**** Document segment ****

I read somewhere that if you were traveling at say 90% of the speed of light, that it would take quite a bit less than 4 years to get to Proxima Centauri because of time dilation form your point of view, even though it’s 4 light-years away. But wouldn’t that mean that you would see light form earth take longer to from the Sun to Proxima Centauri than it would take you to get there? Now the answer is probably no, but why? Is it that distance dilation is having an effect? or that the whole size of a light year has changed? or am I just hopelessly lost here?
And on a side note, since light always appears to travel at the same speed, how could you possibly know that you are traveling at any percentage of that speed?
From your reference frame in the rocket, the distance is shortened for both you and for the light. Furthermore, from your point of view you’re not moving at all (rather, alpha Centauri would be moving towards you at .9 c), but the light is still zipping past you at the Speed of Light. No matter what reference frame you consider, the light will always beat you there.
The fundamental postulate of relativity is that the speed of light is a constant to all observers.
This means that if you in your spaceship are traveling at .9C away from our sun, you will see light from our sun arriving at your spaceship…at the speed of light. Similarly, you are traveling at .9C toward Proxima Centauri. So you see light from proxima centauri arriving at your spaceship…at the speed of light.
There is no such thing as “distance dilation”. In point of fact, the equations of general relativity can be solve two different ways. In one case, you consider distance to be a variable (in other words, the distance from A to B varies according to the path you take between A and B - which is to say: there is a distance dilation effect). Solving the equations this way leads to non-analytic solutions (look up the term if you don’t understand it) because as we all know the distance from A to B does NOT change depending on the path you take; the distance from A to B is the same regardless of the path you take, though the distance you travel will vary with your path.
Thus, this set of solutions is discarded because it is non-physical.
The other way you solve the equations is to assume that distance is constant but time is variable. Solving the equations this way leads to results that, while counter-intuitive, are sensible and analytic. Thus, these results are considered physically valid - the more so because there is experimental support for this.
Given that time is a variable and the speed of light is a constant to all observers, then what immediately drops out is that the wavelength of incident light varies according to the velocity difference between the source and the destination.

**** Extracted records ****

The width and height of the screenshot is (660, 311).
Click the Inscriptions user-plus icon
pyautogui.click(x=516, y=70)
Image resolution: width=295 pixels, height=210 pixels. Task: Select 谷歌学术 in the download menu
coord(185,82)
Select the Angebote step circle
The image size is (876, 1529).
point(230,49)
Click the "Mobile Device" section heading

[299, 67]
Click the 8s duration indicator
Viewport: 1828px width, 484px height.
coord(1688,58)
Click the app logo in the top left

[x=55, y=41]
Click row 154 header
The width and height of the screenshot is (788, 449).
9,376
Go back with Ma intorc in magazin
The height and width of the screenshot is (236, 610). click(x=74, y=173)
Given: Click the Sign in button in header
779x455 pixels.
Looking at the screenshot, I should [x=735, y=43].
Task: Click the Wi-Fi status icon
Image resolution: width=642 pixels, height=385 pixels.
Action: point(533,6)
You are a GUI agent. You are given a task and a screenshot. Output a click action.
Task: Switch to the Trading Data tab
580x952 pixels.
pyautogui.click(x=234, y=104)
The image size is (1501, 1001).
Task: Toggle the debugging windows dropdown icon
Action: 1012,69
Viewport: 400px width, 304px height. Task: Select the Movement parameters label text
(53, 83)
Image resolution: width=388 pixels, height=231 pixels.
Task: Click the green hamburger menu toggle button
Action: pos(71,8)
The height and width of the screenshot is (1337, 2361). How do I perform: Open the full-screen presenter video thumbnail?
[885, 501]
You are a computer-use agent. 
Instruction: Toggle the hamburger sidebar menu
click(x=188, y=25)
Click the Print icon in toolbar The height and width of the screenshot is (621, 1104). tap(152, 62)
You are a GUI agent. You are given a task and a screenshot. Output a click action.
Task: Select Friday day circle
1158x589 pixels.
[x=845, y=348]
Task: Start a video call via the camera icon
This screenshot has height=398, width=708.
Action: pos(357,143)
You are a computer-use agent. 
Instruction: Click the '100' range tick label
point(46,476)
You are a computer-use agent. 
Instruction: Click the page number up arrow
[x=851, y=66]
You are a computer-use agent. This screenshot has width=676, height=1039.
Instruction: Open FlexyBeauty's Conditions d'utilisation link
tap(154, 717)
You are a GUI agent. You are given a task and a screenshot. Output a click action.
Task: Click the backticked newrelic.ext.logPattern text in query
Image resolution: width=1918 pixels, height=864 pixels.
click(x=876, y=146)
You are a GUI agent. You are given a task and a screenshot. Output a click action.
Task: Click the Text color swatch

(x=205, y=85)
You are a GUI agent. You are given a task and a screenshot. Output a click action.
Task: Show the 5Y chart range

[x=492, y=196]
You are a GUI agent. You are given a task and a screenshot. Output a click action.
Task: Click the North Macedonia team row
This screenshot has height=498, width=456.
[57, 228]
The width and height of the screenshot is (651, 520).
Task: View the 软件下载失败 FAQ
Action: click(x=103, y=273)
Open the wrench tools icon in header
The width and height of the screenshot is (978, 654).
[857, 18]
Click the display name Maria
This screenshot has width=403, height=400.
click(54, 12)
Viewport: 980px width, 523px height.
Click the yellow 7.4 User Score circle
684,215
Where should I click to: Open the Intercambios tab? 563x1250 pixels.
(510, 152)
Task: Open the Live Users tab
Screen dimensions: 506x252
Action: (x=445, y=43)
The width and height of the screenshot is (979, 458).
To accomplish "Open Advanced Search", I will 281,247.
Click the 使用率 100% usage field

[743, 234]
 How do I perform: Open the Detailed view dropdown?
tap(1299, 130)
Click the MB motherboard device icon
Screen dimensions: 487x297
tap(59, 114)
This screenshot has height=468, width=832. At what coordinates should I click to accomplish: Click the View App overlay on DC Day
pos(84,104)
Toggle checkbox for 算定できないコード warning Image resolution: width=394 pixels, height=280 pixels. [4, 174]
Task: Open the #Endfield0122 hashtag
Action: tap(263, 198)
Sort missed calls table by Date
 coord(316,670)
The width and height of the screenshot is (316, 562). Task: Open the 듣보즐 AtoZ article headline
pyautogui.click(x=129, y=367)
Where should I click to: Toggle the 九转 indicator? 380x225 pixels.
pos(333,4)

****

#### [Given instruction]
Pick up the thread about traveling to Proxima Centauri at near light speed, starting after its last sentence.

#### [Final result]
Thus, your spaceship at .9C sees light from the sun arriving at the speed of light, but it’s wavelength is greatly lengthened - in other words, it is shifted toward the red end of the spectrum (redshifted). Similarly, the light from proxima centauri arrives with a greatly reduced wavelength (blueshifted).
Another thing that drops out of this is that there is no universal time. It is literally meaningless to compare times between two different points in the universe because time flows at different rates in different parts of the universe due to relative velocities as well as relative gravitational potentials.
Because there is no universal time, and because the speed of light is a constant to all observers, people on the Earth and people on the traveling spaceship will not agree upon the distance between objects. People on the earth will measure the distance from the spaceship to proxima centauri as being a longer distance than is measured by people in the spaceship. However, because they also cannot agree on the wavelength of the light reaching them, all the math works out properly.
This is not a subject that can be easily discussed without mathematics. I suggest you look up redshifts, special relativity, and the twin paradox to learn more.
There’s no such thing as distance dilation simply because “dilation” refers to things getting longer. What happens with distances is contraction: They get shorter.
And again, that measurement is reference frame specific.
An observer on Earth will measure that spaceship as being foreshortened along its length because of its velocity relative to earth. An observer on the spaceship will observe no foreshortening at all.
I don’t mean to hijack this thread but I have a related quesiton which, once answered, would help the OP.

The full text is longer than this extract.